Böyle kritik ortamlarda maddi, manevi tüm varlığımızı ortaya koymak, ülkenin en uzak köşesine kadar gidip, halkımıza gerçekleri anlatmak zorundayız.


Önemli olan sessiz, tepkisiz, suskun toplulukları harekete geçirebilmek, tarafsızları kazanmak, halkın bilinçlenmesine, gerçekleri görmesine yardımcı olmaktır.

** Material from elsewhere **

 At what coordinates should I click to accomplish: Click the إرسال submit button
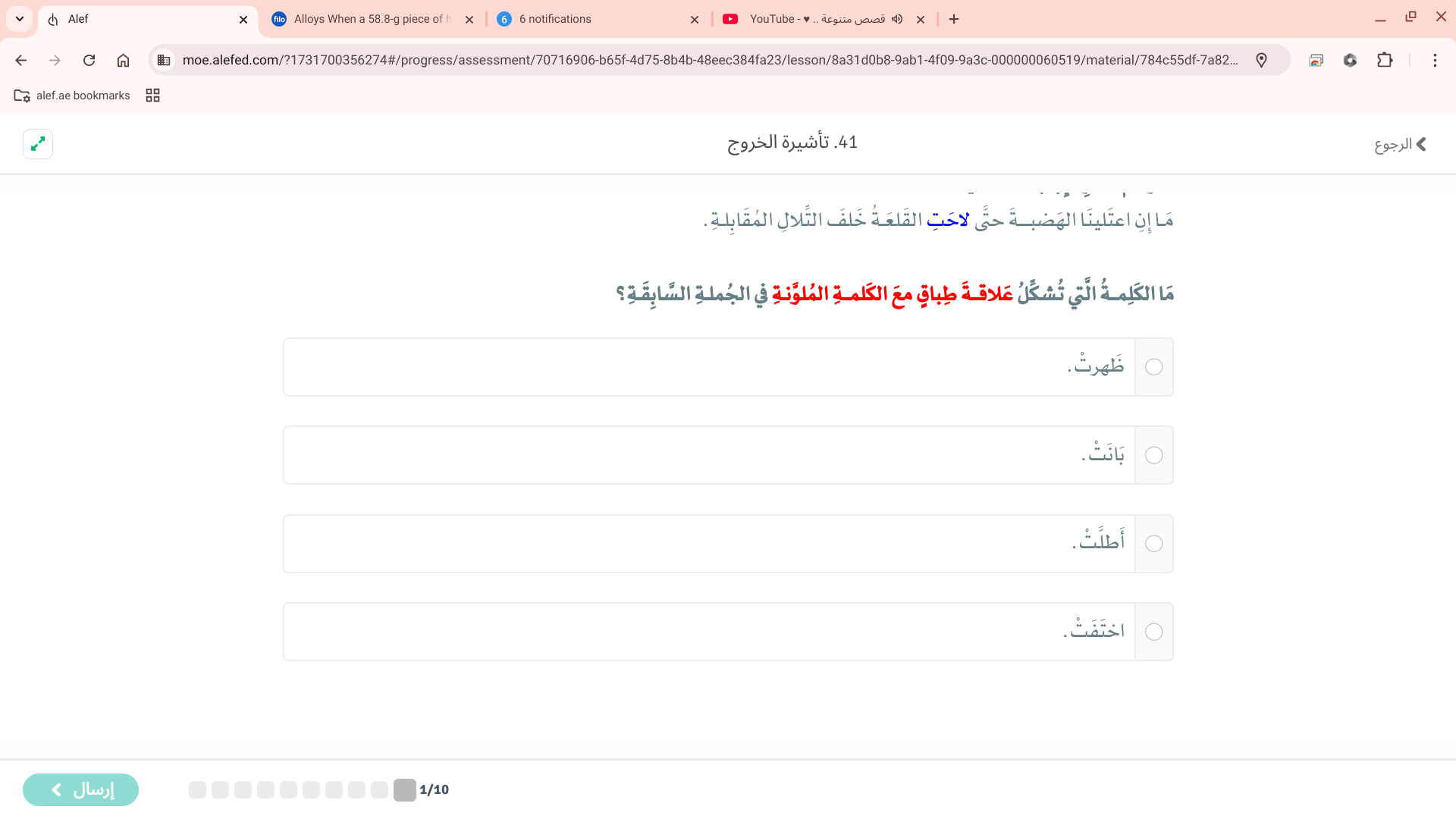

Önemli olan, Neoliberal, uzlaşmacı politikaları mahkûm ederek, tam bağımsızlık ekseninde, ulusal birlik ve beraberlik temelinde yılmadan, usanmadan, her gün yeni bir dirençle güne başlamaktır.


Türkiye’yi parçalamak isteyen tertip ve tertipçilerin karşısında tüm antiemperyalist partilerin, kuruluşların, örgütlerin gücünü, var olduğunu göstermenin zamanı gelmiştir, geçmektedir.


CHP, MHP, DSP, İP, TKP, Yeni Parti, HEPAR, DP, Türkiye Partisi, SP, kısaca tüm ABD, AB karşıtı örgütler ne kadar güçlenir, sesini yükseltir, mücadele biçimlerini geliştirirse, işbirlikçilerin yüreğine o kadar korku salar. Ulusal Kanal’ın “Bir Millet Uyanıyor” başlığı altında duyurduğu gibi, bazı kentlerimizde ulusalcı partilerin birlik ve bütünlüğü gerçekleştirildi. Şimdi yoğun bir çalışma ile bu birlik ve beraberliği tüm yurt yüzeyine yaymak, en yakıcı bir görev olarak durmaktadır karşımızda.


Vakit daralmaktadır. Tüm yurtseverleri, ulusalcıları, tam bağımsızlık yanlılarını göreve çağırıyoruz. İhanet çeteleri karşısında ulusalcılar çok daha güçlüdürler. Yeter ki “sen ben” kavgasına düşmeden, koltuk ve mevki hırsına yakalanmadan, bir araya gelmesini, ulusumuzun kurtuluşu yolunda bir nefer gibi çalışmasını bilelim…


Mevzu bahis vatansa gerisi teferruattır.